Monday Travel Funny: Travel Agent Diaries
I discovered, the following story on why Americans should perhaps not be allowed to travel, according to a number of travel agents. While some may or may not actually be true, I say never let the facts get in the way of a good story!
So here are a few of my favorites:
“A man called, furious about a Florida package we did. I asked what was wrong with the vacation in Orlando. He said he was expecting an ocean-view room. I tried to explain that is not possible, since Orlando is in the middle of the state. He replied, ‘Don’t lie to me. I looked on the map and Florida is a very thin state.'”Anyone who has ever tried to speak book an award ticket with agent can appreciate these levels level of geographic illiteracy:
“I got a call from a woman who wanted to go to Capetown.
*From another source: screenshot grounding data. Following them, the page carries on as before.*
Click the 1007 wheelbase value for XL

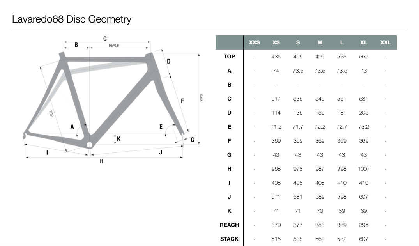coord(363,169)
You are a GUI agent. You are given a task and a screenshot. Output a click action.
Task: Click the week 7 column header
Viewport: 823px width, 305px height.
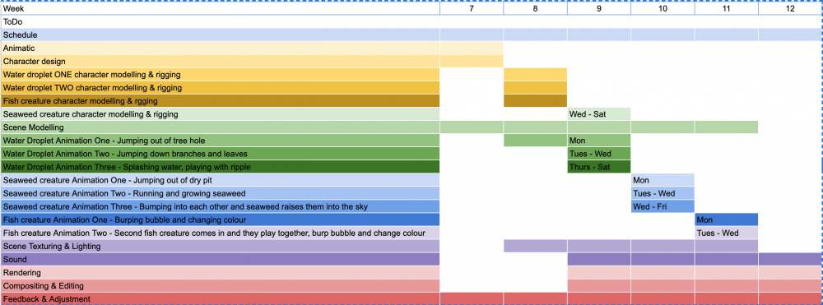click(472, 8)
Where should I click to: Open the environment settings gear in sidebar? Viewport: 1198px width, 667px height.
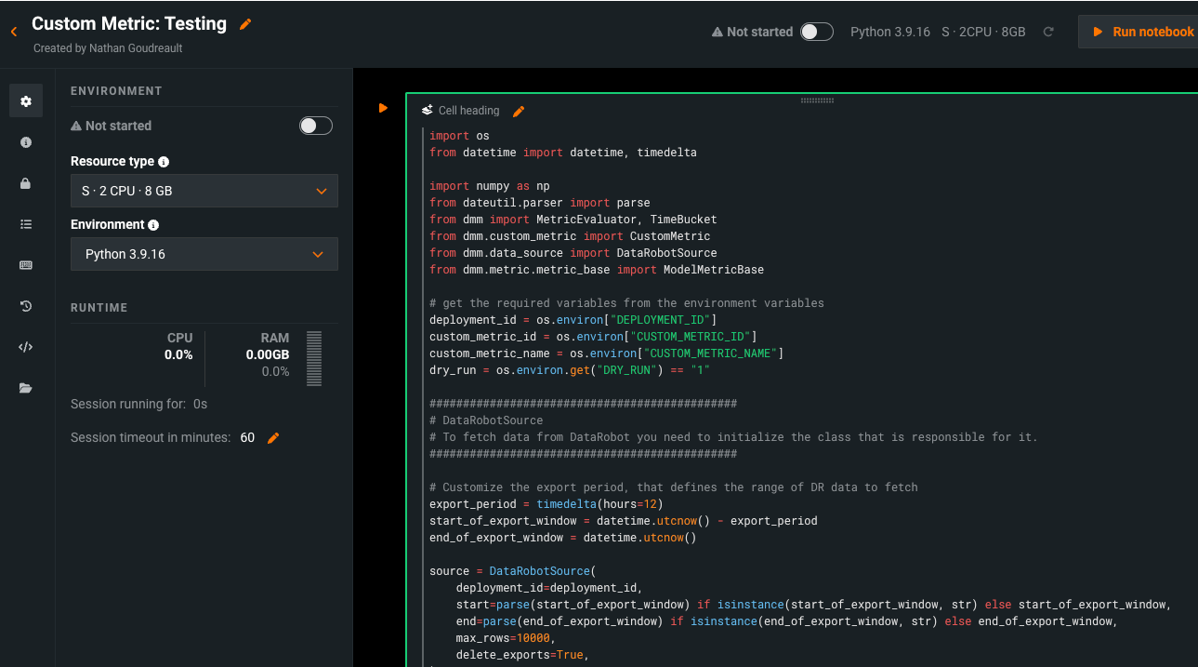26,100
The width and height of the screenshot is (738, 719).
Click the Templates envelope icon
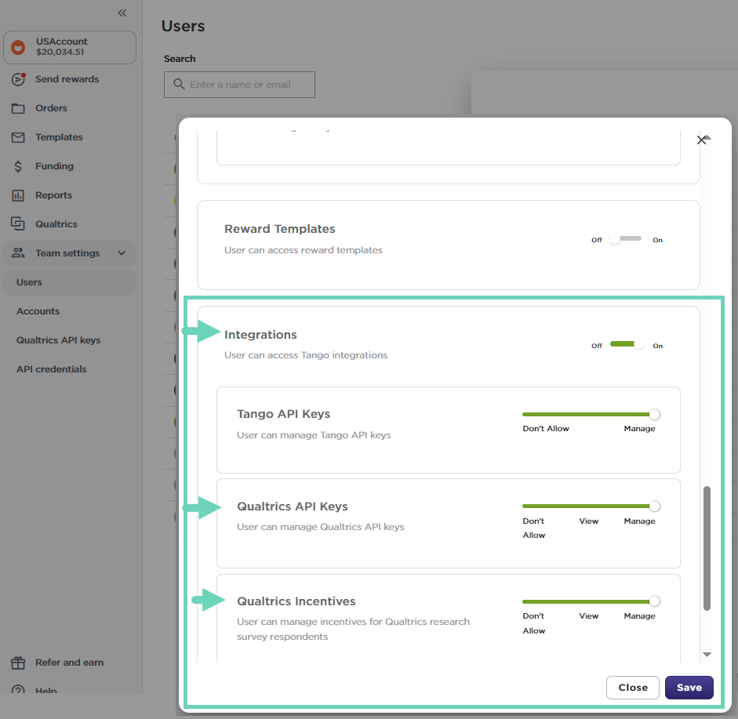[x=17, y=137]
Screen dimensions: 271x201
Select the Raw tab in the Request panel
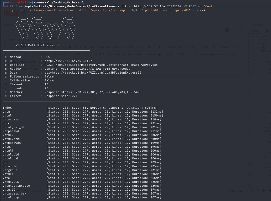pyautogui.click(x=23, y=31)
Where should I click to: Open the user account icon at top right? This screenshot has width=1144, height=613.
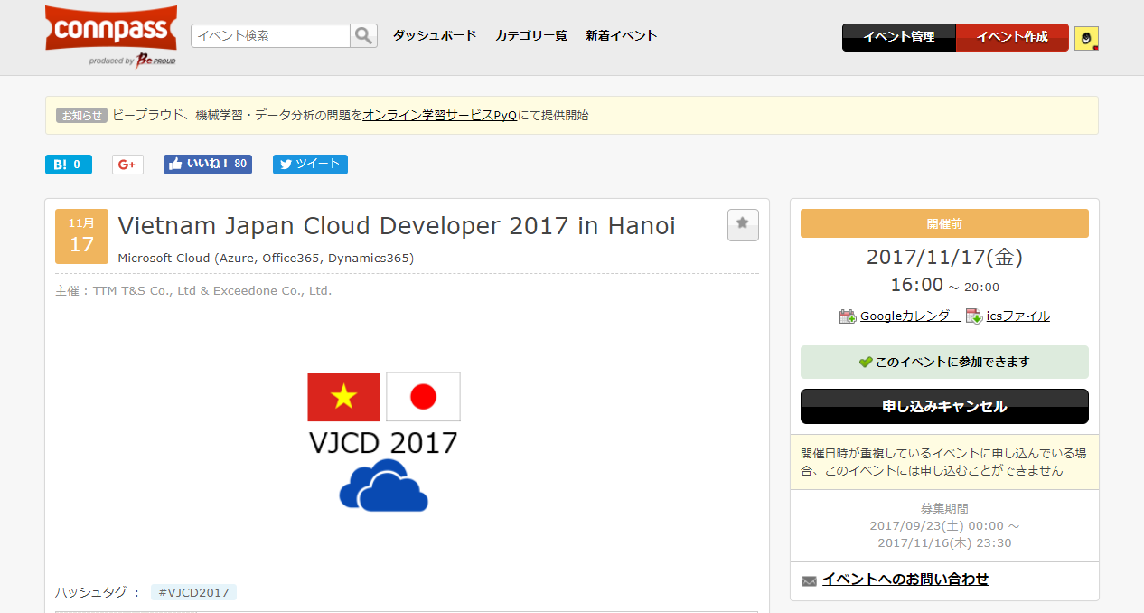tap(1085, 37)
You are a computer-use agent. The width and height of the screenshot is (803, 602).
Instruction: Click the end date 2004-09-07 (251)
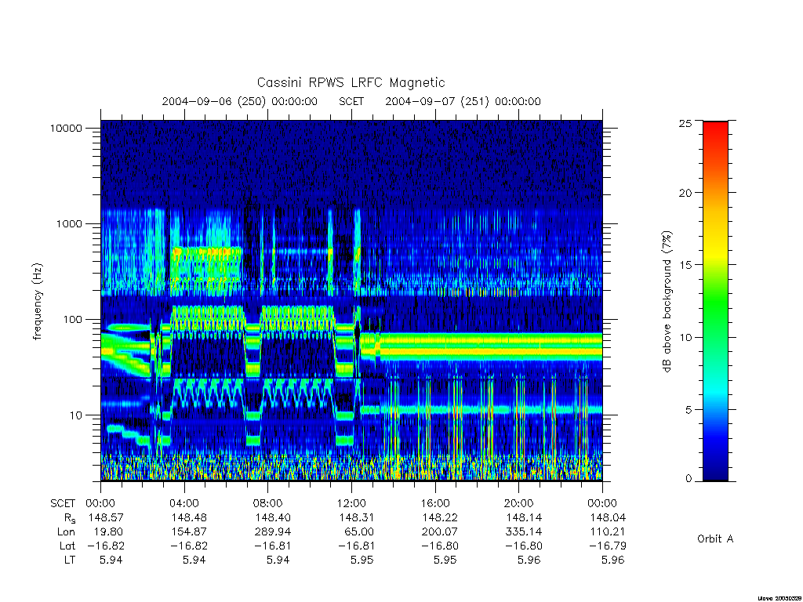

I started to explain the length of the flight and the passport information when she interrupted me with ‘I’m not trying to make you look stupid, but Capetown is in Massachusetts. ‘ Without trying to make her look like the stupid one, I calmly explained, ‘Capecod is in Massachusetts, Capetown is in Africa.’ Her response … [Click]” “A woman called and said, ‘I need to fly to Pepsi-cola on one of those computer planes.’ I asked if she meant to fly to Pensacola on a commuter plane. She said, ‘Yeah, whatever.'”And my favorite, for those that know the right credit card can get you ANYWHERE you want to go:
“A businessman called and had a question about the documents he needed in order to fly to China. After a lengthy discussion about passports, I reminded him he needed a visa. “Oh no I don’t, I’ve been to China many times and never had to have one of those.” I double checked and sure enough, his stay required a visa. When I told him this he said, ‘Look, I’ve been to China four times and every time they have accepted my American Express.’”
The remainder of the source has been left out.